The paint industry scored a major victory last month when the Rhode Island state Supreme Court reversed the first-ever jury verdict finding former lead paint companies liable for creating a public nuisance in homes across that state.
In a unanimous decision, the court ruled that Sherwin-Williams, NL Industries and Millennium Holdings—all found liable during the highly publicized 2006 trial—should not have to pay billions of dollars in cleanup costs. The 81-page decision said that the companies could not be penalized under the state’s public nuisance laws because they no longer controlled the paint after it was sold to consumers.
The state Supreme Court heard oral arguments—including some from representatives of the three paint companies—in May and made the reversal July 1. In dismissing the case, the court eliminated the state’s proposed $2.4 billion cleanup of roughly 240,000 older homes, which would have been funded by the companies.
In a statement, Charles H. Moellenberg Jr., a lawyer for Sherwin-Williams, called the ruling “a landmark victory for common sense and for responsible companies that did the right thing. The responsibility of making sure children aren’t exposed to lead paint remains squarely on property owners.”
For Rhode Island, it was another jolt in what has become a high-stakes battle to determine the paint industry’s responsibility in our nation’s lead paint problem.

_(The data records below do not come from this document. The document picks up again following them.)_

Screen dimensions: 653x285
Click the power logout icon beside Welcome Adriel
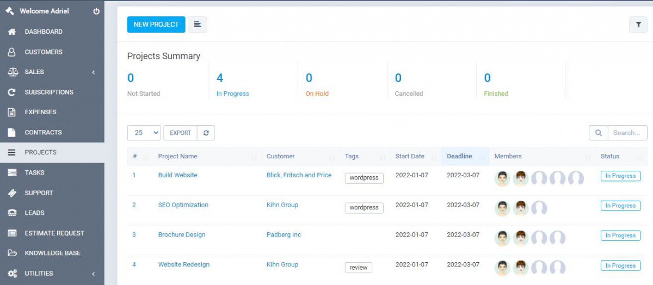point(96,11)
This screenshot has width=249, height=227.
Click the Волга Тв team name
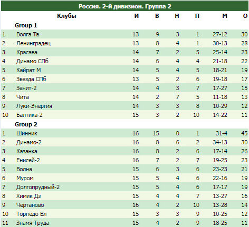coord(27,34)
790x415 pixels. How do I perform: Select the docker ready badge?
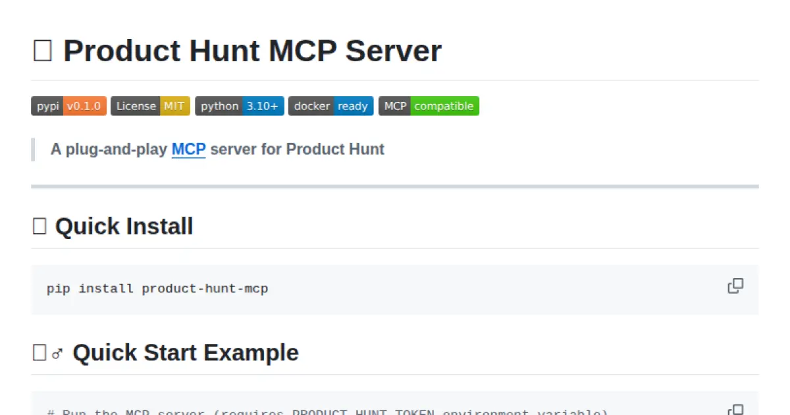click(x=330, y=106)

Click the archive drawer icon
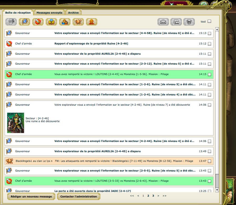[176, 22]
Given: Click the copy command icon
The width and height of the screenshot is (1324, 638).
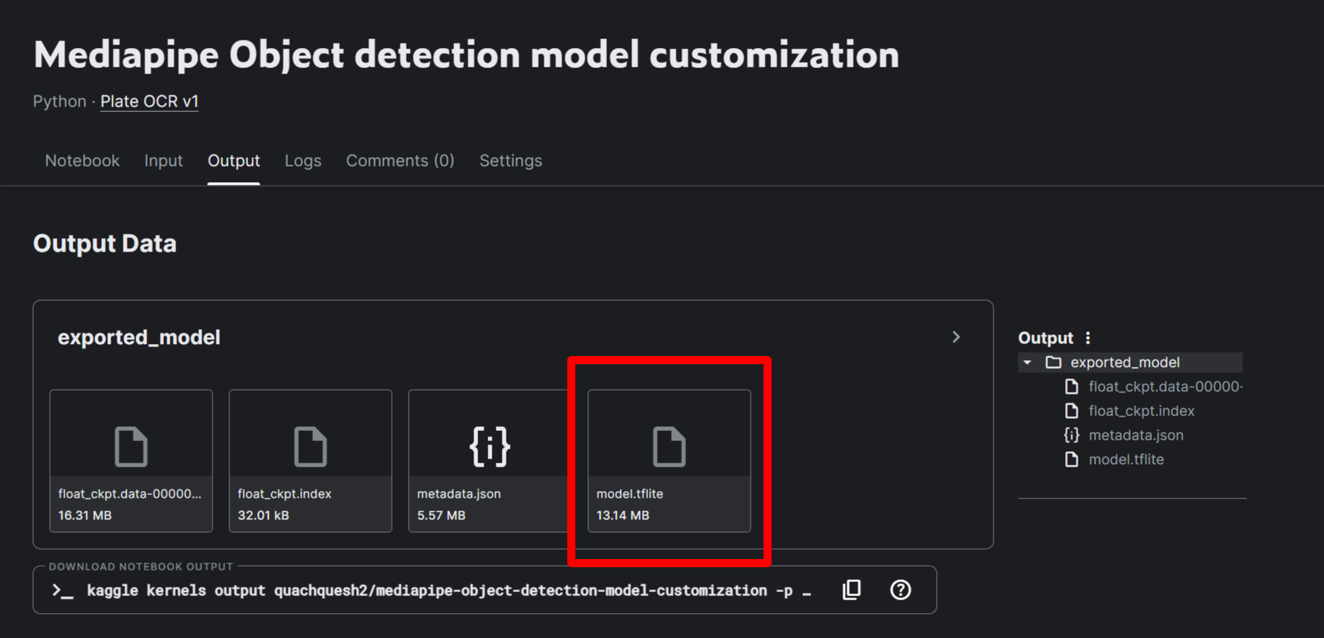Looking at the screenshot, I should click(852, 590).
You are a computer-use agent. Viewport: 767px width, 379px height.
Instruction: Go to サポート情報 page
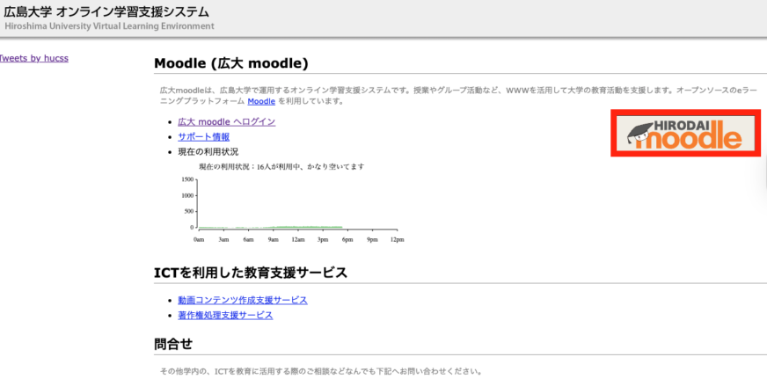point(203,136)
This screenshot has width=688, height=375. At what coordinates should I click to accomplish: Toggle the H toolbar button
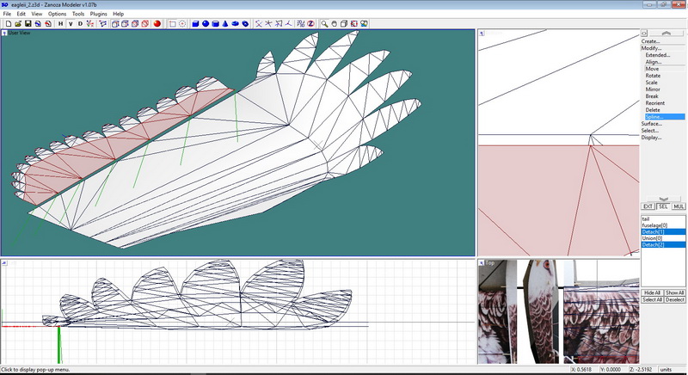point(60,24)
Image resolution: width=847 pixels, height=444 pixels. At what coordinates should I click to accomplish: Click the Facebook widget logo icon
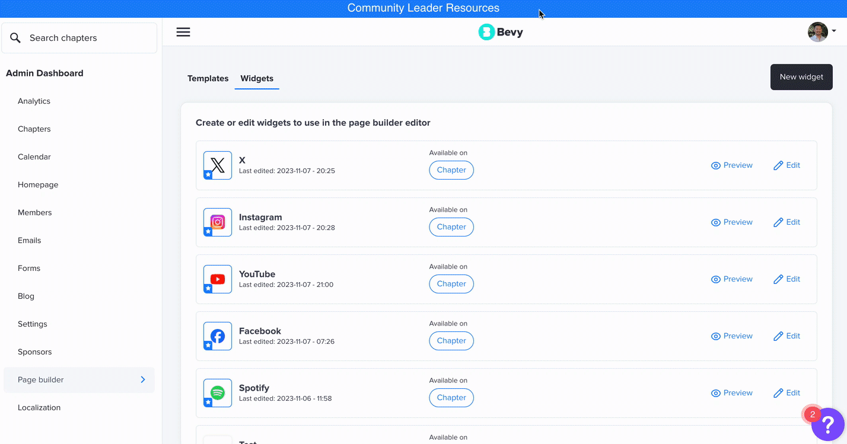218,336
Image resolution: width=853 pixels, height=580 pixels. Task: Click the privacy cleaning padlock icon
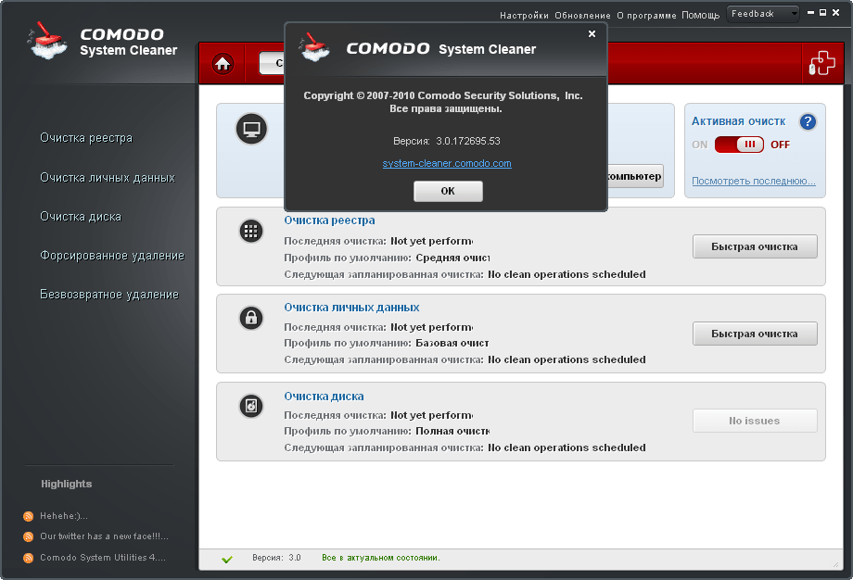[250, 319]
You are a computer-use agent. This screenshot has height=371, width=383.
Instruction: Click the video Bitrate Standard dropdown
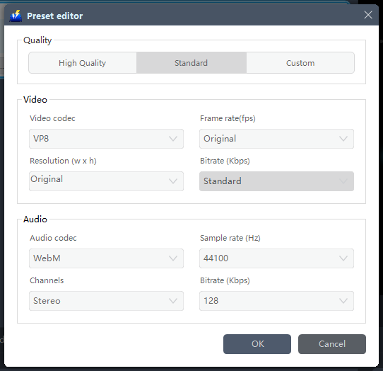coord(276,181)
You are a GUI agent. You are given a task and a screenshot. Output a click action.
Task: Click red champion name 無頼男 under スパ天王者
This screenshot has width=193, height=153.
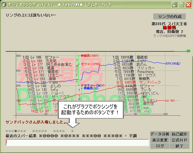coord(169,27)
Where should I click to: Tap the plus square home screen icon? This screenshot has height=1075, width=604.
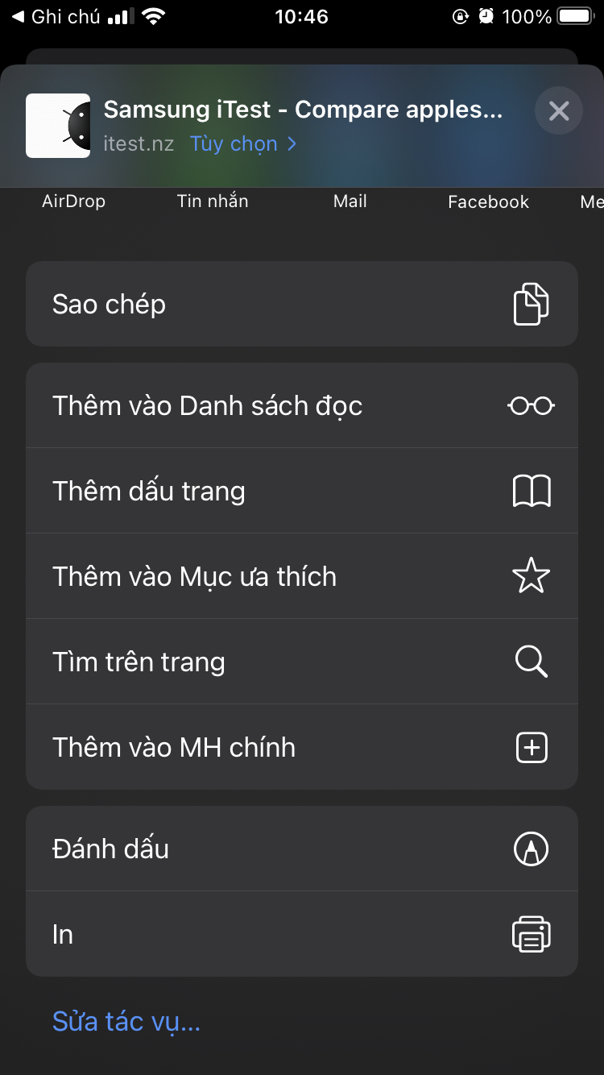coord(531,748)
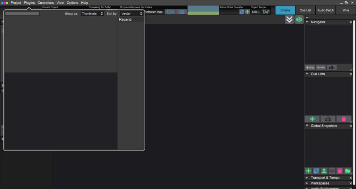Expand the Transport & Tempo panel
This screenshot has width=356, height=189.
(307, 178)
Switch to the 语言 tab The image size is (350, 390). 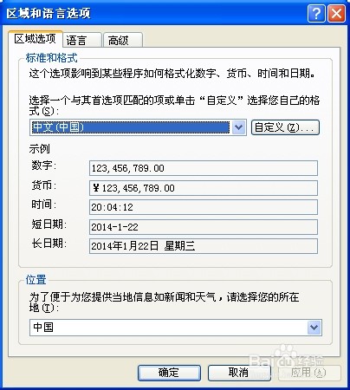coord(82,40)
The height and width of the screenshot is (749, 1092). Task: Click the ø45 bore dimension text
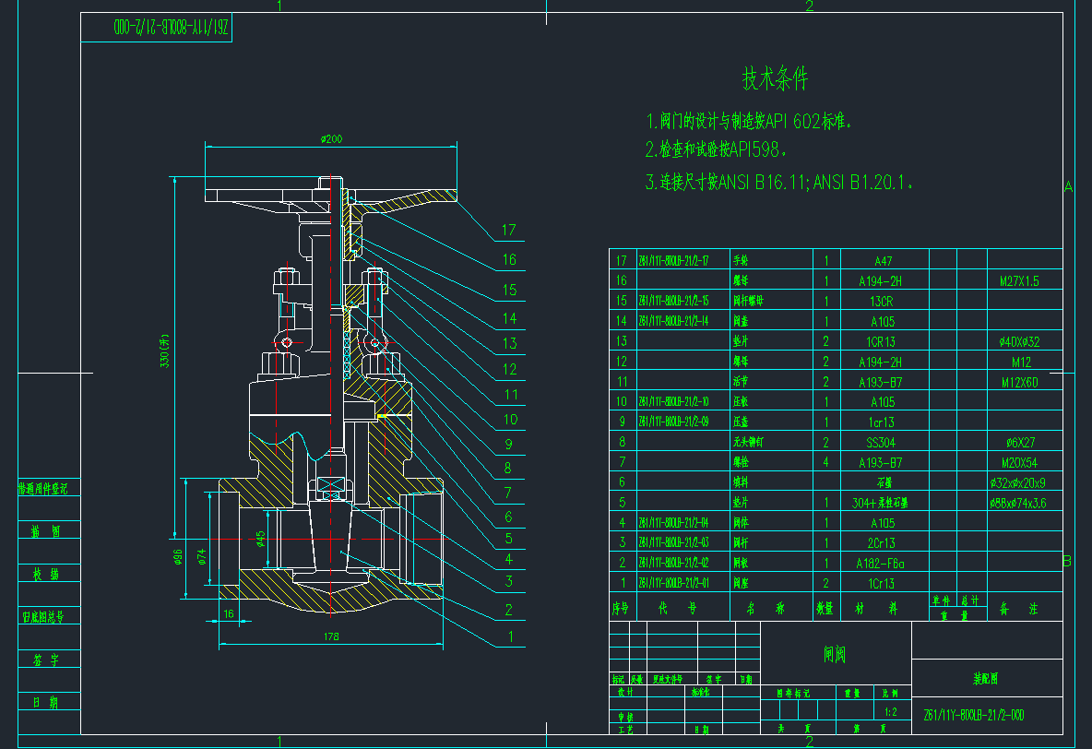point(261,539)
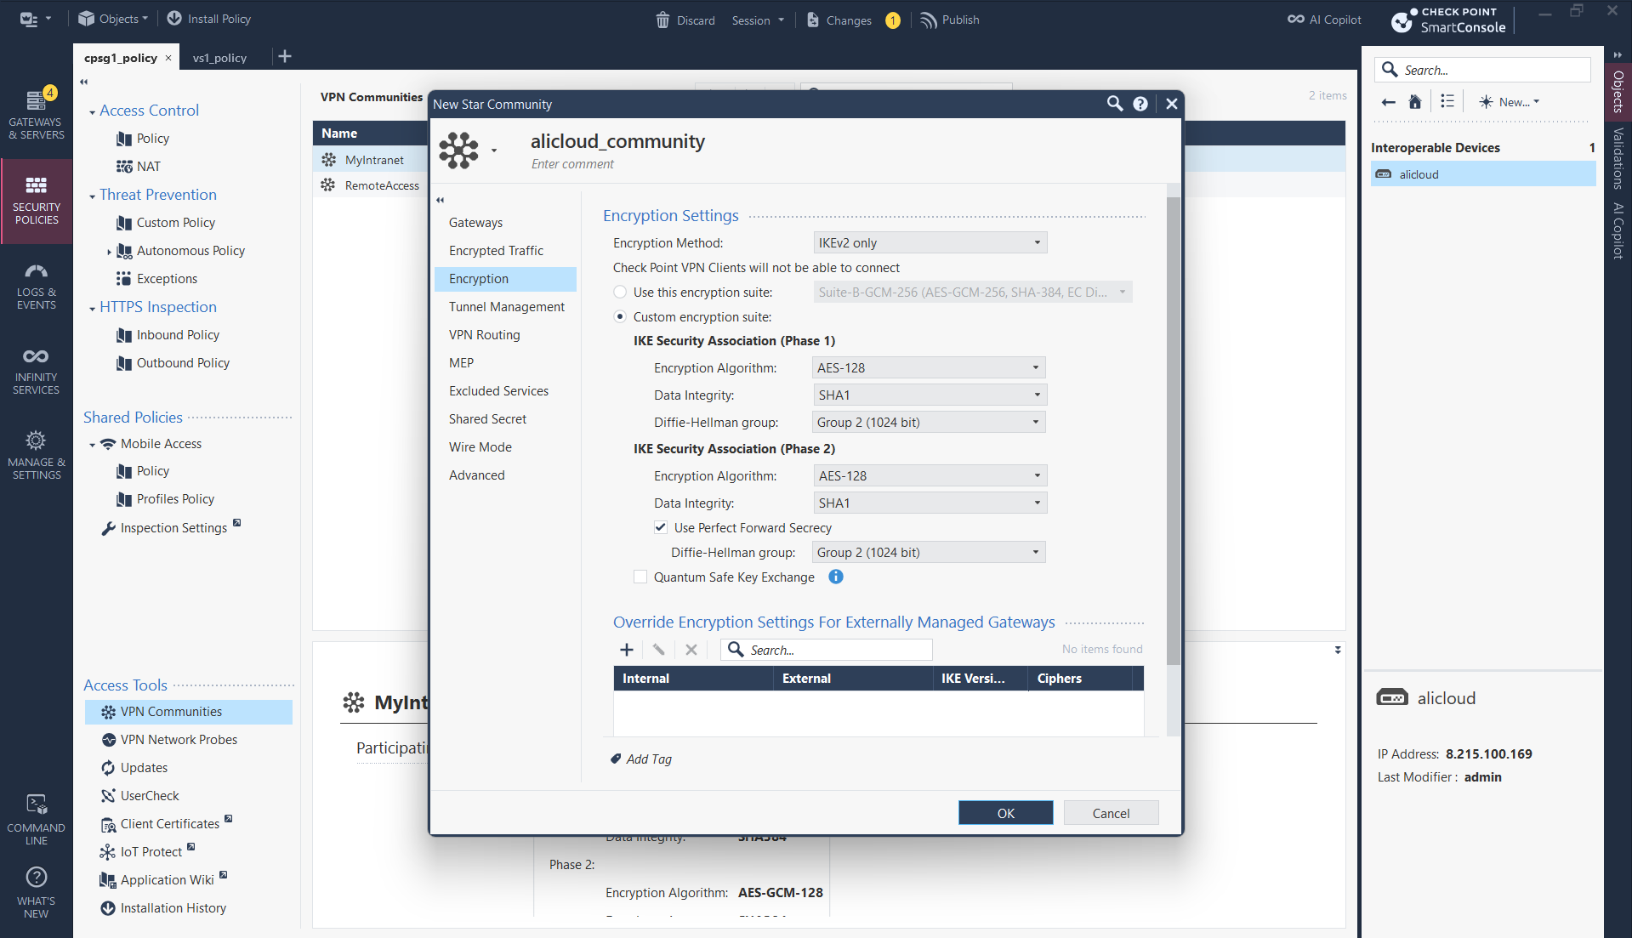Enable Quantum Safe Key Exchange checkbox

tap(640, 577)

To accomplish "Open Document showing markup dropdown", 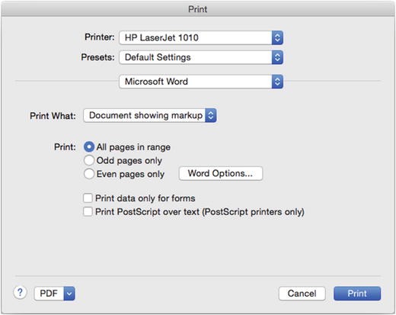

Lead paint poisoning has been particularly pervasive in older buildings where walls are peeling and children can ingest flaking chips or dust, leading to a variety of health problems.
The 2006 verdict in favor of the plaintiffs—the first victory against the paint industry—gave other states hope that they could win similar judgments. The reversal has had the opposite effect.
“The Rhode Island Supreme Court said that the judge—however well-intentioned on behalf of the public interest in eradicating childhood lead exposure in the state—should have dismissed the case at the outset,” Thomas Graves, vp and general counsel of the National Paint & Coatings Association (NPCA), told HCN.
“In order to bring a cause of action to abate a public nuisance, the state has an obligation to show that there has been an unreasonable interference with a public right and that the defendant is in control of the situation,” Graves said. “Here, the problem exists inside individual dwellings, and landlords and the property owners are in control of the circumstances, not ancient manufacturers of the product or raw material which purportedly causes the problem.”
According to Graves, both the state of Ohio and the city of Columbus, Ohio, withdrew their outstanding public nuisance lead cases in July in the wake of this decision, citing it as a compelling factor.
The reversal in the Rhode Island case was also seen as a major defeat for the law firm Motley Rice, a plaintiffs’ litigation firm that had represented the state on a contingency basis. Motley Rice is also involved in lead paint litigation in California and Wisconsin.
“The reversal is devastating for kids poisoned by lead,” lead attorney Jack McConnell told HCN. “We were on the cusp of finally solving this problem once and for all, and the Supreme Court snatched the public health solution away and all owed the wrong doers to get away with it.”
This see saw case has been in motion since 1999, when Rhode Island became the first state to file a lawsuit against paint manufacturers and the Lead Industries Association for creating a public nuisance. The first trial ended in a mistrial after seven weeks in 2002, when jurors were split 4 to 2 in favor of the paint companies. The case went to trial again in 2005, resulting in the longest civil case in Rhode Island history and a victory for the plaintiffs.
The use of lead paint was banned in the United States in 1978 after studies linked it to learning disabilities, mental retardation and even death in children. Similar lawsuits have failed in New York and Illinois, and the highest courts in New Jersey and Missouri rejected public nuisance lawsuits against the paint industry last year. A jury trial in Milwaukee ended in favor of NL Industries in 2007.
Still, litigation continues in California and Wisconsin. “While the Rhode Island decision is a seminal one, it does not toll the end of these suits altogether,” Graves said. “However, the 81-page decision certainly emphasizes that doctrinal requirements for public nuisance are not to be subsumed in a state’s zeal to accomplish what is really a public policy objective.”